On 16 April 2024, the European Systemic Risk Board (ESRB) published a report on operational policy tools for cyber resilience.

The report builds on the ESRB’s extensive work on how to mitigate risks from a systemic cyber incident. This includes the ESRB’s reports on:

  • Systemic cyber riskwhichlays the conceptual foundation for a macro-prudential response to systemic cyber risk. 
  • Mitigating systemic cyber risk which includes the basis for the systemic impact tolerance objective approach to define thresholds beyond which macro-prudential policy responses may be needed to avoid severe damage to the financial sector.
  • Advancing macroprudential tools for cyber resilience which evaluates preventative and remedial responses in the hands of authorities, including the use of capital buffers and cyber resilience scenario testing.

In this latest report the ESRB reviews operational policy tools used to address systemic cyber crises across ESRB members. It focuses on three sets of operational policy tools:

  1. Tools for gathering, sharing and managing information to provide high quality data for monitoring, tool calibration and ex post management of systemic cyber incidents. These tools, as well as cyber incident reporting centres, are vital for an EU wide information sharing mechanism.
  2. Coordination tools to help authorities and financial institutions mitigate potential negative effects on financial stability by ensuring an effective joint response across all stakeholders. The ongoing implementation of a pan-European systemic cyber incident coordination framework (EU-SCICF) will greatly improve efforts in this regard.
  3. Emergency and backup systems which are put in place to help ensure continuity of critical economic functions even in acute emergency situations.

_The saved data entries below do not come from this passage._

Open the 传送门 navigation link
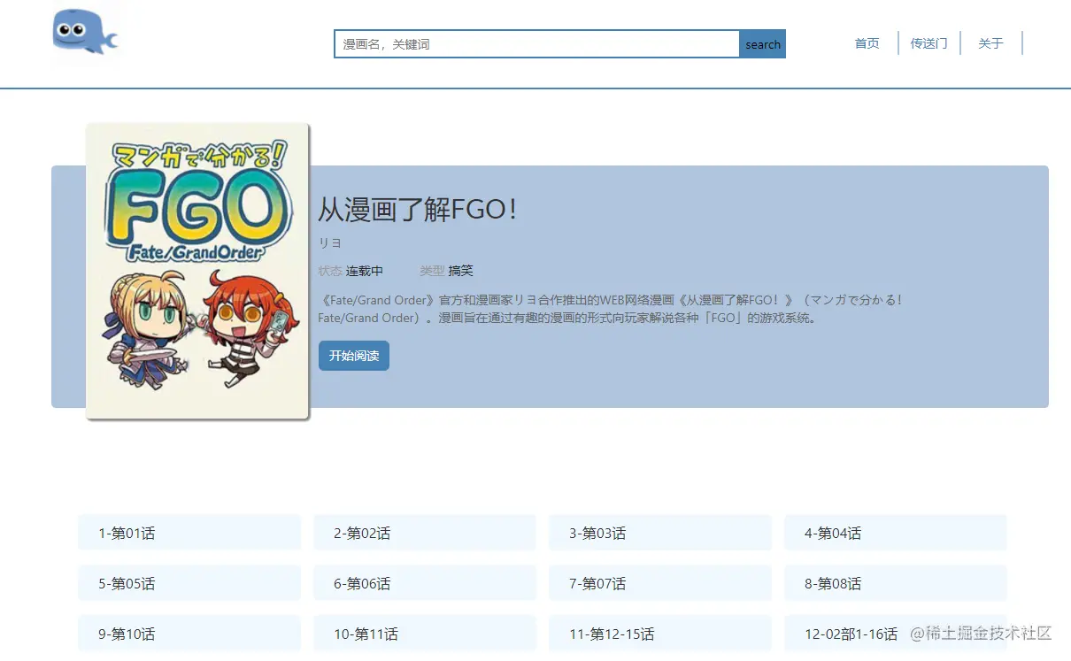 [x=928, y=43]
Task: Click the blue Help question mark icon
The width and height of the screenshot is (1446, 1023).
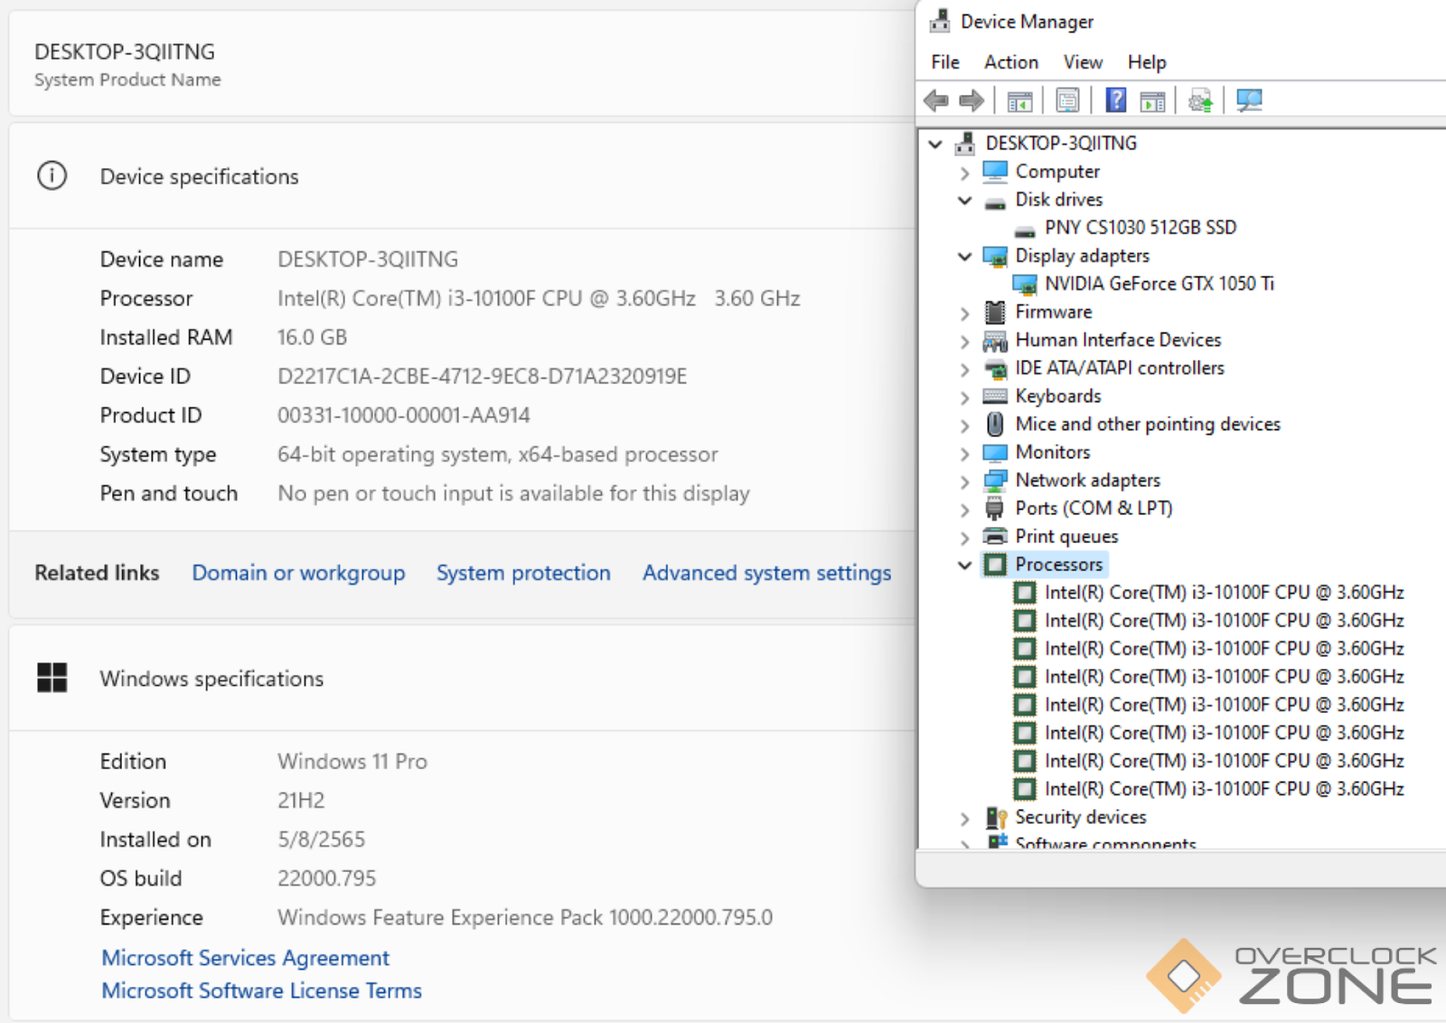Action: [x=1116, y=100]
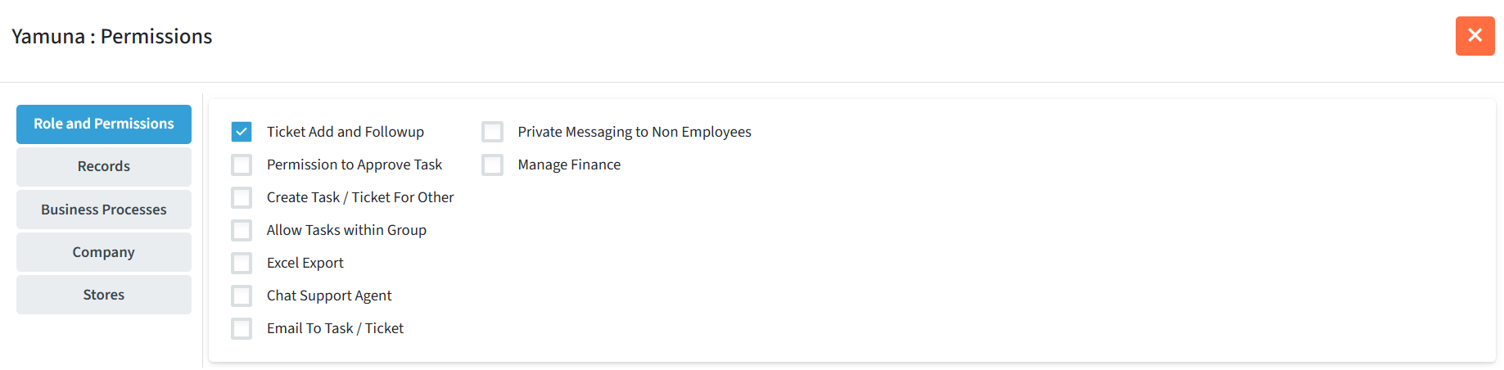Click the Allow Tasks within Group label
This screenshot has height=370, width=1504.
pos(346,230)
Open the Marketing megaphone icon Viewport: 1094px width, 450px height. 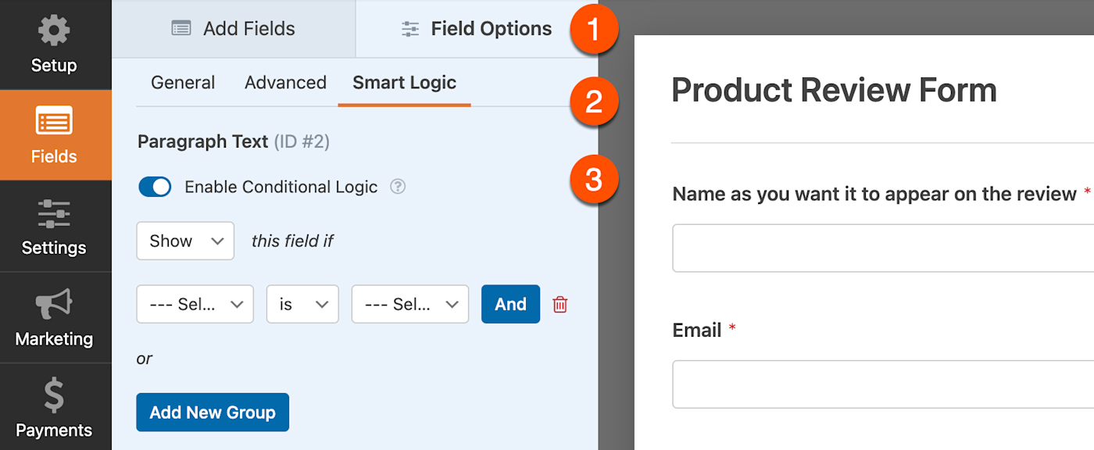(54, 305)
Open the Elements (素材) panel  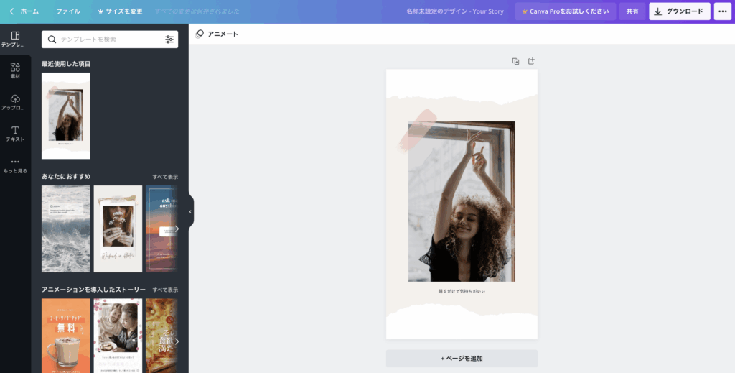tap(15, 70)
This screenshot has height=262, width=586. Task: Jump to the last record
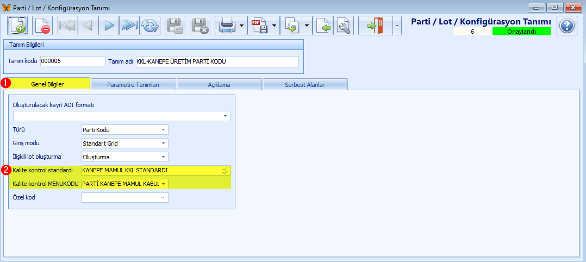[x=129, y=26]
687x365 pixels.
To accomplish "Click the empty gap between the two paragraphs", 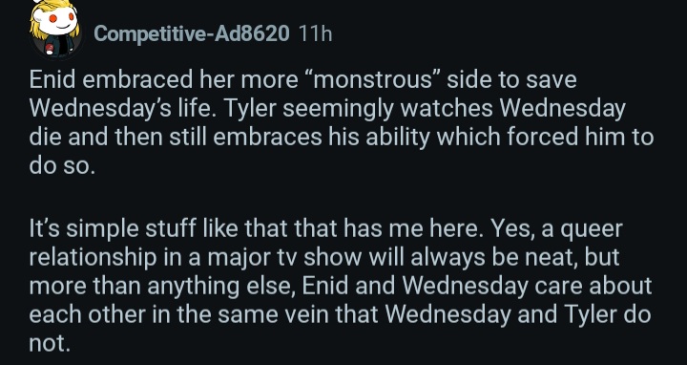I will pyautogui.click(x=342, y=197).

The ESRB identifies certain areas for further action. This includes considering the pros and cons of system-wide contingency options and backup arrangements. This is because there may be systemic incidents that cannot be solved by the business continuity measures individual institutions have in place. A European level emergency system would require extensive discussion with national institutions and a careful evaluation of its benefits and any potential implications at both the system-wide and national level. Following the work done to date the ESRB states that its next step is also to further identify the gaps between operational and financial policy tools.